Passage provided =
"""

If historical data are available concerning the frequencies of response to identical pairs, a chi-square test can be performed as shown below. Note that this analysis cannot be done for a test in which the same subjects provide the “placebo” judgments because the chi-square test assumes independent samples.

Placebo analysis #1. Using historical data for expected frequencies.

Cells in the top row (A1, NP1, and B1) are expected frequencies (expected proportion × N judges). Cells in row 2 (A2, NP2, and B2) are the obtained data, frequencies of response in the preference comparison for the actual (different) test samples.

Table 7

Placebo analysis #2. The same consumers participate in the placebo trial and the test pair.

If the same people are used for the “placebo” trial and the normal preference comparison trial, an option is to recast the data into another 2 × 3 table, with the rows now representing whether the individual expressed a preference (or not) on the placebo trial. The columns remain Prefer A, no preference, Prefer B. A chi-square test will now tell you whether the proportions of preference changed comparing those who elected the no-preference option for the placebo pair versus those who expressed a “false preference” for the identical pair. This does not provide evidence for the existence of any stable segments nor will it tell you if there is a significant preference from this analysis alone.

If there is no significant chi square, you can feel justified in combining the two rows. If not, you may then analyze each row separately. The correct analyses are as stated in the no-preference Section 13.4: eliminating no-preference judgments, apportioning them, doing a test of d-prime values, or the confidence interval approach if the assumptions are met.

Each judge is classified into one of the six cells, A1, A2, B1, B2, NP1, or NP2. The first row contains the data from people who reported no preference on the placebo pair. The second row contains the data from people who expressed a preference with the placebo pair. A chi-square test will now show whether the two rows have different proportions. If not, the rows may be combined. If they are different, separate analyses may be performed on each row, using the methods of analysis of the no-preference option discussed earlier in the chapter.

Table 8

13.3 Appendix 3: Worked Example of Multinomial Approach to Analyzing Data with the No-Preference Option

This approach yields multinomial distribution confidence intervals for “no-preference” option, Data should be from a large test, N > 100, and the no-preference option was used rarely (<20%) (Quesenberry and Hurst, 1964, p. 193, Eq. (2.9)).

"""

Parts of the exercise =
• 1. Can you write out the placebo analysis passage between "If the same" and "this analysis alone.", inclusive, word for word?
• 2. Which cell labels does the placebo analysis passage assign to the cells of its tables? List every one.

(Collected data entries)
"""

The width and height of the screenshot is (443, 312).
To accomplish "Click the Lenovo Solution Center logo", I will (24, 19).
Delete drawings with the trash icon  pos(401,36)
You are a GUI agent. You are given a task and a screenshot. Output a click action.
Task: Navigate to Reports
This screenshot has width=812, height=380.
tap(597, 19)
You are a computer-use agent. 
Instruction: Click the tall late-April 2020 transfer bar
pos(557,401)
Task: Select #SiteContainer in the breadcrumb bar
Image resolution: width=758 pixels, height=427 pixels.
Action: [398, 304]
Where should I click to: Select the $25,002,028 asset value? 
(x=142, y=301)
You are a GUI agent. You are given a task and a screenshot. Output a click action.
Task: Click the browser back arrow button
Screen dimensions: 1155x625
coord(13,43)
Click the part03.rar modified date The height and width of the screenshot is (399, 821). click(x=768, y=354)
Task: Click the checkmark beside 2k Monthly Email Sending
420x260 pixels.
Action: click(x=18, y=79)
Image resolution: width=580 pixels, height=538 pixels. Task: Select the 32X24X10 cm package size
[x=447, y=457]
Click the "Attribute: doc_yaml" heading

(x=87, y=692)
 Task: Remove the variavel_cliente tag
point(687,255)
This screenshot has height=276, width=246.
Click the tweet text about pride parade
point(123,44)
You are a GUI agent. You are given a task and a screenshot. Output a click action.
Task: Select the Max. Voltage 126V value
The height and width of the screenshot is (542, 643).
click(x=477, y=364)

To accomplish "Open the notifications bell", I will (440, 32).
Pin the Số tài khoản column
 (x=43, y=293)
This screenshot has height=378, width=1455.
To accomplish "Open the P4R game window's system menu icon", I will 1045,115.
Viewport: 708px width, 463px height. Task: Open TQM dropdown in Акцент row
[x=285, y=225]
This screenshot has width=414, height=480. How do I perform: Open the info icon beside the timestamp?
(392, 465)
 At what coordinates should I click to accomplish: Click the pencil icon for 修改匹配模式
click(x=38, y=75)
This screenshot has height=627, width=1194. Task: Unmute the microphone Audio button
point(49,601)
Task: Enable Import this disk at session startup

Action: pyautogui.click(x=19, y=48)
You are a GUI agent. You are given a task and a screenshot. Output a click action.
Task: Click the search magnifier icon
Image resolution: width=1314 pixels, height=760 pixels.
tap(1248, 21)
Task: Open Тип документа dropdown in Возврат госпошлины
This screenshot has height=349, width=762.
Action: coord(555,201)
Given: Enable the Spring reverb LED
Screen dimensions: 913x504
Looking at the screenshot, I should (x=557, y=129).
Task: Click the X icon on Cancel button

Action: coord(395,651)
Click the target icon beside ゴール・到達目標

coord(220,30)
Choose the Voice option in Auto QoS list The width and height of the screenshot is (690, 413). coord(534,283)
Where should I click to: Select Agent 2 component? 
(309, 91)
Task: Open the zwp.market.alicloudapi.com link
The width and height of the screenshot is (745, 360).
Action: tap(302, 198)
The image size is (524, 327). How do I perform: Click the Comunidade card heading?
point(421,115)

"""

Results of the tasks =
• 1.
If the same people are used for the “placebo” trial and the normal preference comparison trial, an option is to recast the data into another 2 × 3 table, with the rows now representing whether the individual expressed a preference (or not) on the placebo trial. The columns remain Prefer A, no preference, Prefer B. A chi-square test will now tell you whether the proportions of preference changed comparing those who elected the no-preference option for the placebo pair versus those who expressed a “false preference” for the identical pair. This does not provide evidence for the existence of any stable segments nor will it tell you if there is a significant preference from this analysis alone.

• 2. A1, NP1, B1, A2, NP2, B2